There is no shortage of chintzy C-level horror movies that trade on the infamous names of Gacy, Gein, and Dahmer, but there aren't quite as many documentaries about their unseemly behavior. On television, perhaps, and certainly from cable channels and news networks, but in the realm of independent documentary features, we don't usually get offerings as quietly compelling and simply unsettling as Jeff, which whittles a massive, disturbing story down to its essence.

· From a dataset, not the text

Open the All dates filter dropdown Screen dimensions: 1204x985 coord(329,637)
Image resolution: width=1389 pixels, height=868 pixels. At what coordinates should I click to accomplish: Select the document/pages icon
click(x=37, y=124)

We have three interview subjects: Dahmer's former neighbor, the first detective who interviewed the serial killer, and the medical examiner who had the unenviable task of cataloging the maniac's macabre collection. (Jeffrey Dahmer was a notorious serial killer who killed, dismembered, and ate several men.) From the memories, insights, and anecdotes of Pamela Bass, Pat Kennedy, and Dr. Jeffrey Jentzen, we learn all we need to know about Dahmer's repulsive activities. If you're looking for a documentary that focuses on Dahmer's childhood, his psychoses, or the media frenzy surrounding his arrest, look elsewhere. This film is, to its credit, focused mainly on the the days before and after the cannibal's arrest
Director Chris James Thompson, in a dicey move, offers sparse re-enactment sequences to indicate the banal-yet-suspicious behavior that Dahmer showed to store clerks and hotel clerks around his Milwaukee home. One suspects that these little 'meaningless' moments were later pieced together by, for example, a salesman who wondered why a strange man without a car would need an industrial-sized waste barrel. At the time, weird. With hindsight, these moments are rather chilling, and kudos to Thompson for finding a way to re-enact some of these real-life clues in a restrained but effective manner.
Admirably frank, the trio of interviewees put a human face on a murderer who has gone on to achieve infamous proportions since his 1991 arrest, and while Jeff is certainly no ray of sunshine, it is a strong example of how you can still find the truth in a story that everyone knows by now.